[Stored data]
----------

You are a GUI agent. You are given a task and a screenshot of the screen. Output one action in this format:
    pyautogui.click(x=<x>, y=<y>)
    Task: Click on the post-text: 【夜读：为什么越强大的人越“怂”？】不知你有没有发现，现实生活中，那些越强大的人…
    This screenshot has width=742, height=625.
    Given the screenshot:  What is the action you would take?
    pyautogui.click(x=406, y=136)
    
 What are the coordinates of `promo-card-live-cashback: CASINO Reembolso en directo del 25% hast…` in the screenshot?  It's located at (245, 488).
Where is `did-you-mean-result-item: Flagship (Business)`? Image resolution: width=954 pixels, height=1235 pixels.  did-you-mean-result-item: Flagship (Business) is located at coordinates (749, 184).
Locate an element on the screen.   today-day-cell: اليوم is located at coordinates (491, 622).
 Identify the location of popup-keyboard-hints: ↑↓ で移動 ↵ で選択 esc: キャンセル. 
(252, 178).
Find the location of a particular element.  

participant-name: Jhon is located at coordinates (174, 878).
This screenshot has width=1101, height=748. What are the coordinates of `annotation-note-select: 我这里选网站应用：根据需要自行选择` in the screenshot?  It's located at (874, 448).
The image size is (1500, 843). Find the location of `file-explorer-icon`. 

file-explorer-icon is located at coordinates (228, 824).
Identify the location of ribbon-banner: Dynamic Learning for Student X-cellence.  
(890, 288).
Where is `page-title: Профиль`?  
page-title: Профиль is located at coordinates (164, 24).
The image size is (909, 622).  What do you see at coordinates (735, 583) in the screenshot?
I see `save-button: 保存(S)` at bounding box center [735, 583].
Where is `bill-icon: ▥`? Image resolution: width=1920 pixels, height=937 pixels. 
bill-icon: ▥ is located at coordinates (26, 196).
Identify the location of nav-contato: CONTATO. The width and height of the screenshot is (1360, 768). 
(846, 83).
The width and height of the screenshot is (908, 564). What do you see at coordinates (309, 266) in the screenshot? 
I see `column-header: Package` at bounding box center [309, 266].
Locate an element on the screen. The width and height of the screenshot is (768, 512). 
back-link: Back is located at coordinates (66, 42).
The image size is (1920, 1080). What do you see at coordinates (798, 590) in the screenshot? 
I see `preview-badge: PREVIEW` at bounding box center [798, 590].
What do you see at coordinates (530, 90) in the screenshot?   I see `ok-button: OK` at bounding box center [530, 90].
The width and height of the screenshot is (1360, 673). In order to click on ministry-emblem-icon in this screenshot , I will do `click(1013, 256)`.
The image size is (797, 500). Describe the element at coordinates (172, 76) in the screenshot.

----------

Rewrite every line of the items above as a numbered list, leaving out any blank lines.

1. You are a GUI agent. You are given a task and a screenshot of the screen. Output one action in this format:
2.     pyautogui.click(x=<x>, y=<y>)
3.     Task: Click on the post-text: 【夜读：为什么越强大的人越“怂”？】不知你有没有发现，现实生活中，那些越强大的人…
4.     This screenshot has width=742, height=625.
5.     Given the screenshot:  What is the action you would take?
6.     pyautogui.click(x=406, y=136)
7.  What are the coordinates of `promo-card-live-cashback: CASINO Reembolso en directo del 25% hast…` in the screenshot?  It's located at (245, 488).
8. Where is `did-you-mean-result-item: Flagship (Business)`? Image resolution: width=954 pixels, height=1235 pixels.  did-you-mean-result-item: Flagship (Business) is located at coordinates (749, 184).
9. Locate an element on the screen.   today-day-cell: اليوم is located at coordinates (491, 622).
10.  Identify the location of popup-keyboard-hints: ↑↓ で移動 ↵ で選択 esc: キャンセル. 
11. (252, 178).
12. Find the location of a particular element.  
13. participant-name: Jhon is located at coordinates (174, 878).
14. This screenshot has width=1101, height=748. What are the coordinates of `annotation-note-select: 我这里选网站应用：根据需要自行选择` in the screenshot?  It's located at (874, 448).
15. The image size is (1500, 843). Find the location of `file-explorer-icon`. 
16. file-explorer-icon is located at coordinates (228, 824).
17. Identify the location of ribbon-banner: Dynamic Learning for Student X-cellence.  
18. (890, 288).
19. Where is `page-title: Профиль`?  
20. page-title: Профиль is located at coordinates (164, 24).
21. The image size is (909, 622).  What do you see at coordinates (735, 583) in the screenshot?
22. I see `save-button: 保存(S)` at bounding box center [735, 583].
23. Where is `bill-icon: ▥`? Image resolution: width=1920 pixels, height=937 pixels. 
24. bill-icon: ▥ is located at coordinates (26, 196).
25. Identify the location of nav-contato: CONTATO. The width and height of the screenshot is (1360, 768). 
26. (846, 83).
27. The width and height of the screenshot is (908, 564). What do you see at coordinates (309, 266) in the screenshot? 
28. I see `column-header: Package` at bounding box center [309, 266].
29. Locate an element on the screen. The width and height of the screenshot is (768, 512). 
30. back-link: Back is located at coordinates (66, 42).
31. The image size is (1920, 1080). What do you see at coordinates (798, 590) in the screenshot? 
32. I see `preview-badge: PREVIEW` at bounding box center [798, 590].
33. What do you see at coordinates (530, 90) in the screenshot?   I see `ok-button: OK` at bounding box center [530, 90].
34. The width and height of the screenshot is (1360, 673). In order to click on ministry-emblem-icon in this screenshot , I will do `click(1013, 256)`.
35. The image size is (797, 500). Describe the element at coordinates (172, 76) in the screenshot.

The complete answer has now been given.